Ohio, Washington County officials discuss election in Marietta
MARIETTA — The Ohio secretary of state toured the Board of Elections office in Washington County where the cost of upgrading elections equipment, cybersecurity and more participation in elections were among the issues discussed.
Secretary of State Frank LaRose asked Wednesday about backup power capabilities and how poll books are secured between primary, special and general election times during a tour at the Davis Avenue office.
Board of Elections Director Mandy Amos and Deputy Director Peggy Byers said they were surprised to hear of LaRose’s work that could save the county $75,000 in purchasing new poll books–electronic tablets used to sign in registered voters on Election Day.
“We don’t want people to have to buy new poll books when these are (less than) 3-years old,” LaRose said.
LaRose is working with electronic systems companies that Ohio counties contract through to push for better cross-cooperation between systems.
Amos and Byers also said the office is seeking adult poll workers for the November election. When schools are back in session, youth also can be recruited to work Election Day.
Adult poll workers are asked to apply by Aug. 15 to be selected and trained in October following the Oct. 7 voter registration deadline.
They toured the Emergency Operations Center where poll worker training will be held. Additional training will be required as the county begins to integrate electronic voting machines in addition to the paper ballots.
The visit was more than an introduction. LaRose used the morning to discuss financial concerns facing small county and elections, answer questions concerning a new cybersecurity directive to be in place before the 2020 primary and signal coming proposed legislation to update voter lists.
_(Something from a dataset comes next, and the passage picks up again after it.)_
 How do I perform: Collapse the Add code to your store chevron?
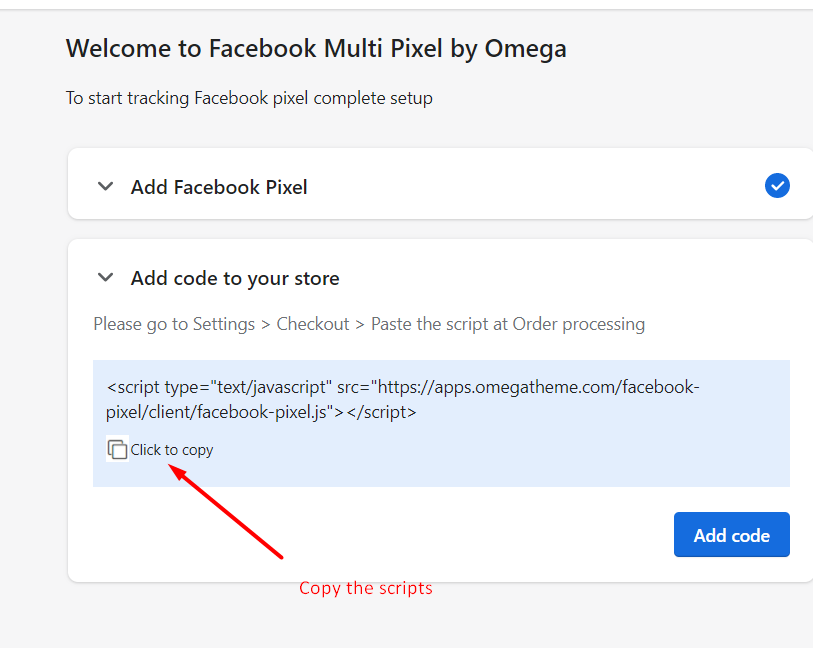106,277
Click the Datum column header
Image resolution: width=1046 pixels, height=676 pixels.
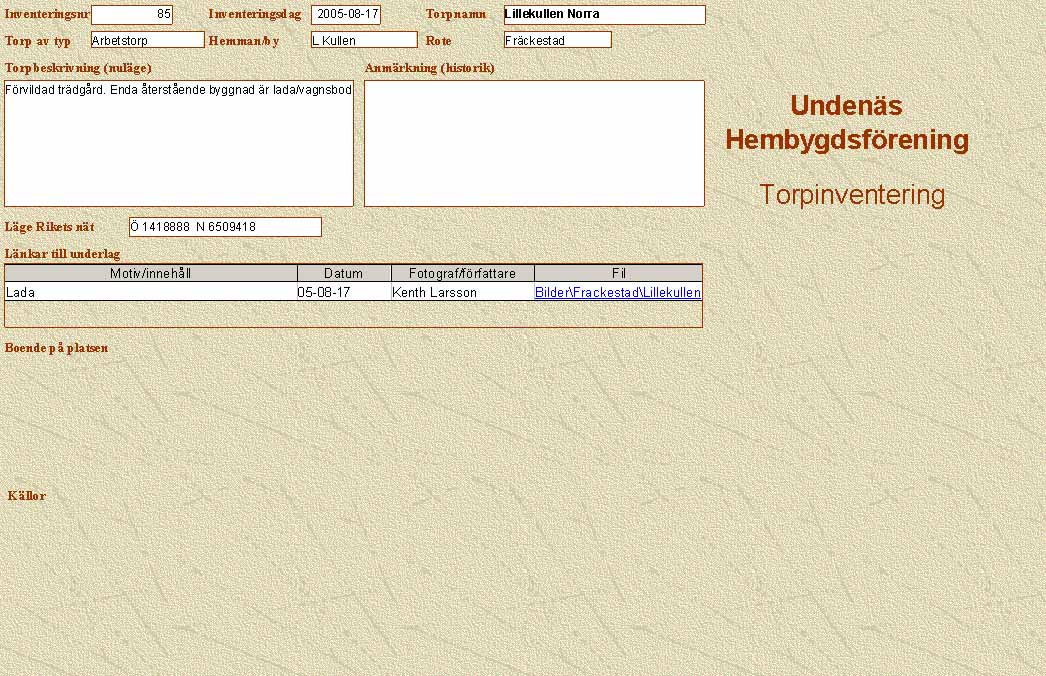(x=344, y=273)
“We’re about to oversee what may be the most contentious election year, and we know the world’s eyes are going to be on Ohio,” said LaRose. “I recognize that (cybersecurity directive) is not an easy task… but I think of it like a preflight checklist before the 2020 election.”
Required upgrades include the installation of intrusion detection devices, an assessment and annual training on cybersecurity and physical security, criminal background checks of permanent board of elections employees, vendors and contractors performing sensitive services, software to prevent email spoofing, using the state’s Security and Event Management Logging System.
Amos said at least one township trustee seat in each township in the county is up for re-election this fall, several village office positions and all township fiscal officer positions.
“And the school boards each have at least two seats coming open again,” she added, noting Wolf Creek has three this fall. “Those petitions need to be in by Aug. 7.”